The five-year appreciation rate is 14.53% as of February 2026. McAllen has generated positive equity over the past five years, though at a slower pace than most Texas metros. The lower appreciation reflects the lower starting price base and the affordability ceiling set by a median household income of $52,281.

McAllen Texas: Economic and Demographic Context

The unemployment rate in McAllen is 6.3% as of November 2025. This is the highest unemployment rate in this batch and reflects the broader economic characteristics of the Rio Grande Valley. The regional economy is driven by cross-border trade, healthcare, and retail, with lower average wages than most major Texas metros.

The metro population is 880,921 as of 2023 Census data. McAllen is a large market by population, comparable in size to Sarasota, Florida and Virginia Beach, but with substantially lower home prices and income levels.

The median age is 30.3, the youngest in this batch. A young population typically supports long-term housing demand as households form and seek first homes, but formation requires income growth that outpaces price appreciation. In McAllen, the income base at $52,281 median household is the primary constraint.

The homeownership rate is 67.57%, above the national average, reflecting the cultural ownership patterns of the border region.

McAllen Real Estate: Rent Data and Investment Analysis

The Zillow rent index for McAllen is $1,102 per month as of December 2025. At a Zillow home value of $188,910, the gross rent multiplier is approximately 14.3.

A GRM of 14.3 is favorable relative to most markets in the PropertyIQ universe. Many markets where investors look for cash flow carry GRMs above 20. At 14.3, McAllen's rent-to-value ratio is structurally better than most Texas metros.

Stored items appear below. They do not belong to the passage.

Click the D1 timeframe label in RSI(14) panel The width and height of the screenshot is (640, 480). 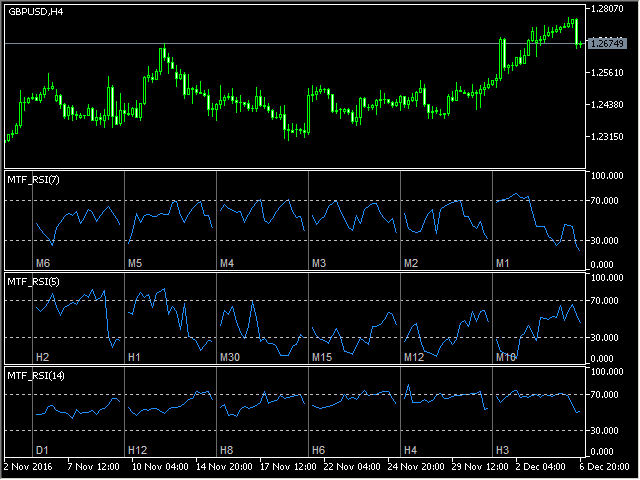coord(43,450)
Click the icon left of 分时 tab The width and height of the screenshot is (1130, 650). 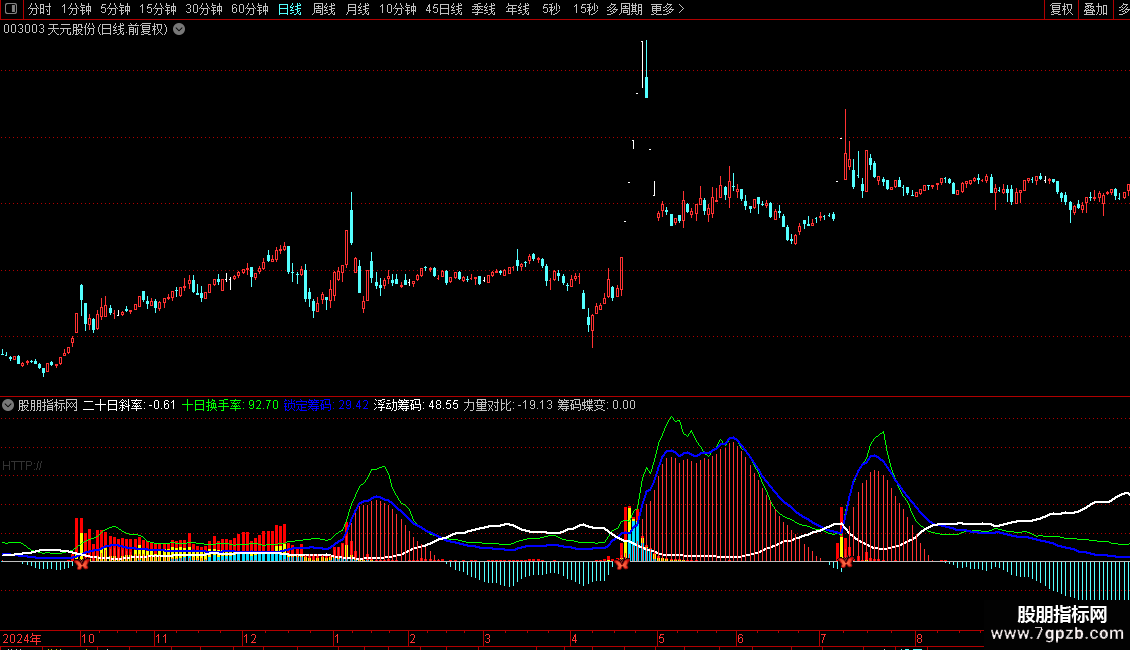12,9
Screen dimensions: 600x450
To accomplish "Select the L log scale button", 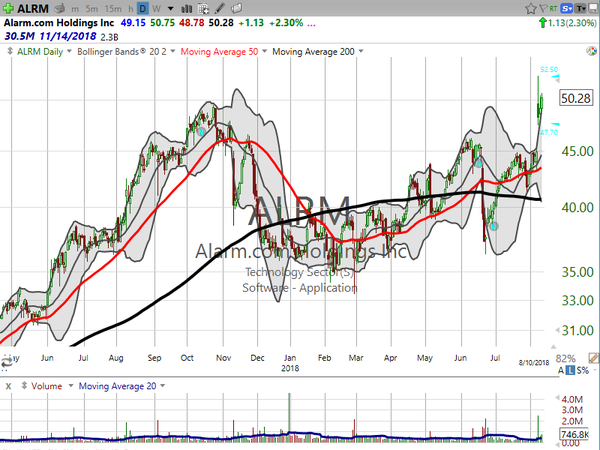I will pyautogui.click(x=570, y=370).
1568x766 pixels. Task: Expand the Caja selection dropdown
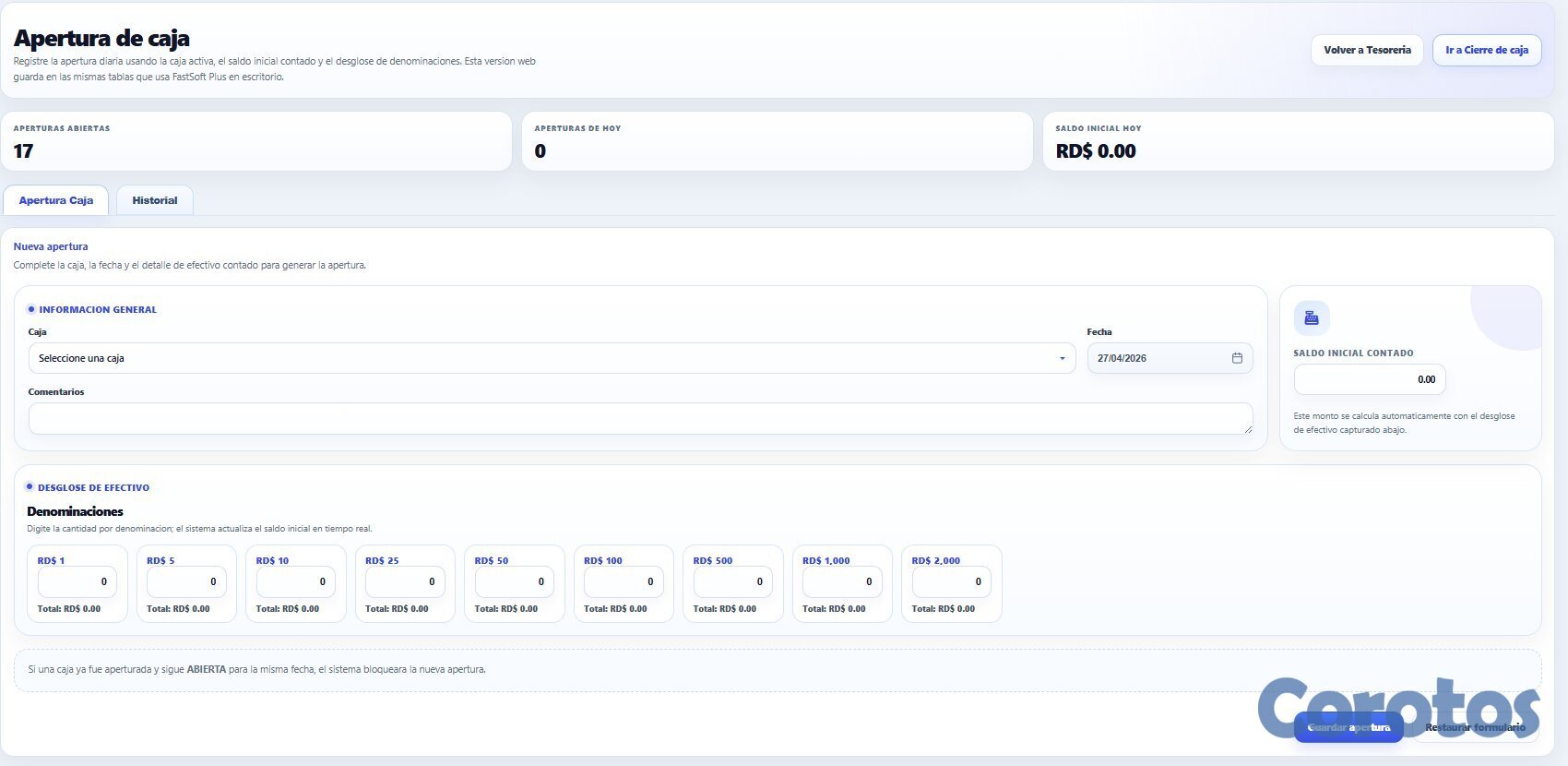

The rent-for-houses percentile is 7 out of 100 as of December 2025, indicating McAllen rents are low in absolute terms relative to the full PropertyIQ dataset. The low rents reflect the income base of the local market and the cross-border rental demand patterns specific to the Rio Grande Valley.

New construction sales were 92 units per month as of November 2025. The price per square foot is $157, the lowest in this batch and a reflection of McAllen's market conditions.

How McAllen Compares to Other Texas Markets

Austin scores 18. San Antonio scores 25. Houston scores 32. Dallas scores 31. Amarillo scores 19. Lubbock scores 11.

McAllen at 29 sits in the middle of the Texas market scorecard. Higher than Lubbock, Amarillo, and Austin. Below Houston and Dallas. The differentiation is primarily price level and investment structure. McAllen offers the most favorable GRM in Texas, but the demand conditions and income base create limitations that the score reflects.

For investors evaluating Texas exposure, McAllen's score recovery from 8 to 29 and the 23% transaction volume increase are positive signals. The demand score of 0.3 is the watch metric. If McAllen's demand score begins recovering toward double digits over the next two to three months, it would signal that the transaction volume increase is converting into genuine market activity rather than just distressed clearing.

PropertyIQ score as of February 28, 2026. Listing and inventory data as of February 1, 2026. Zillow home value data as of January 31, 2026. Sale-to-list data as of November 30, 2025. Forecast data as of December 2025. Census data as of 2023. Economic data as of November 2025. All data for informational purposes only.